=== Exercise details ===
The entries below must be repeated exactly. None may be skipped.

Exercise material below:

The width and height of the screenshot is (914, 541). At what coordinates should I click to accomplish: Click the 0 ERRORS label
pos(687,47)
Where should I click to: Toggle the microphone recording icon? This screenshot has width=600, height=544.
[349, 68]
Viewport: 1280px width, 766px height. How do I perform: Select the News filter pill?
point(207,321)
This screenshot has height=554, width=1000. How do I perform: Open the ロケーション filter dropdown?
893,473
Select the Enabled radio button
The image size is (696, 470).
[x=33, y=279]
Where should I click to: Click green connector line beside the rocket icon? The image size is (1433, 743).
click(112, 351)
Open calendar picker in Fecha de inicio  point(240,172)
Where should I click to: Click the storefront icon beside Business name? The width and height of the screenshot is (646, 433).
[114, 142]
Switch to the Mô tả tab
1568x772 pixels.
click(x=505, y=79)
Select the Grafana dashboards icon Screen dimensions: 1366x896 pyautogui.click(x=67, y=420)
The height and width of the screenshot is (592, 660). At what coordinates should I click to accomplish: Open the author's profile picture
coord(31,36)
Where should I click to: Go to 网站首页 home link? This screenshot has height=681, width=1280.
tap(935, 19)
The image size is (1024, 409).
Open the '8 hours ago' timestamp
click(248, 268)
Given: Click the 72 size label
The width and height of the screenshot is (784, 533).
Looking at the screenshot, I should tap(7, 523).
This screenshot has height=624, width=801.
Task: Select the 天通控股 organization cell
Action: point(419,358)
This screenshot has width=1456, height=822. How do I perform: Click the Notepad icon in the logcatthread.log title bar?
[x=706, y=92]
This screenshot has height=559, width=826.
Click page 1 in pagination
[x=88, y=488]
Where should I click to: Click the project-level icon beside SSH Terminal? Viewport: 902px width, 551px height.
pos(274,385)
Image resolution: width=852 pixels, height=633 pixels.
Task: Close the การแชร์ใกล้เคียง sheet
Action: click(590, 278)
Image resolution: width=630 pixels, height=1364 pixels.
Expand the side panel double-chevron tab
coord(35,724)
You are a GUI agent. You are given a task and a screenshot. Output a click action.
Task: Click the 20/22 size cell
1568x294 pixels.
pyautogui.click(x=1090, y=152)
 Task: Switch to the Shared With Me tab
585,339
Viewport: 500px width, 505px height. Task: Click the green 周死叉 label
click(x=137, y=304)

End of Exercise material.

=== Response ===
The width and height of the screenshot is (914, 541). At what coordinates should I click to accomplish: Click the 0 ERRORS label
pos(687,47)
Where should I click to: Toggle the microphone recording icon? This screenshot has width=600, height=544.
[349, 68]
Viewport: 1280px width, 766px height. How do I perform: Select the News filter pill?
point(207,321)
This screenshot has height=554, width=1000. How do I perform: Open the ロケーション filter dropdown?
893,473
Select the Enabled radio button
The image size is (696, 470).
[x=33, y=279]
Where should I click to: Click green connector line beside the rocket icon? The image size is (1433, 743).
click(112, 351)
Open calendar picker in Fecha de inicio  point(240,172)
Where should I click to: Click the storefront icon beside Business name? The width and height of the screenshot is (646, 433).
[114, 142]
Switch to the Mô tả tab
1568x772 pixels.
click(x=505, y=79)
Select the Grafana dashboards icon Screen dimensions: 1366x896 pyautogui.click(x=67, y=420)
The height and width of the screenshot is (592, 660). At what coordinates should I click to accomplish: Open the author's profile picture
coord(31,36)
Where should I click to: Go to 网站首页 home link? This screenshot has height=681, width=1280.
tap(935, 19)
The image size is (1024, 409).
Open the '8 hours ago' timestamp
click(248, 268)
Given: Click the 72 size label
The width and height of the screenshot is (784, 533).
Looking at the screenshot, I should tap(7, 523).
This screenshot has height=624, width=801.
Task: Select the 天通控股 organization cell
Action: point(419,358)
This screenshot has width=1456, height=822. How do I perform: Click the Notepad icon in the logcatthread.log title bar?
[x=706, y=92]
This screenshot has height=559, width=826.
Click page 1 in pagination
[x=88, y=488]
Where should I click to: Click the project-level icon beside SSH Terminal? Viewport: 902px width, 551px height.
pos(274,385)
Image resolution: width=852 pixels, height=633 pixels.
Task: Close the การแชร์ใกล้เคียง sheet
Action: click(590, 278)
Image resolution: width=630 pixels, height=1364 pixels.
Expand the side panel double-chevron tab
coord(35,724)
You are a GUI agent. You are given a task and a screenshot. Output a click action.
Task: Click the 20/22 size cell
1568x294 pixels.
pyautogui.click(x=1090, y=152)
 Task: Switch to the Shared With Me tab
585,339
Viewport: 500px width, 505px height. Task: Click the green 周死叉 label
click(x=137, y=304)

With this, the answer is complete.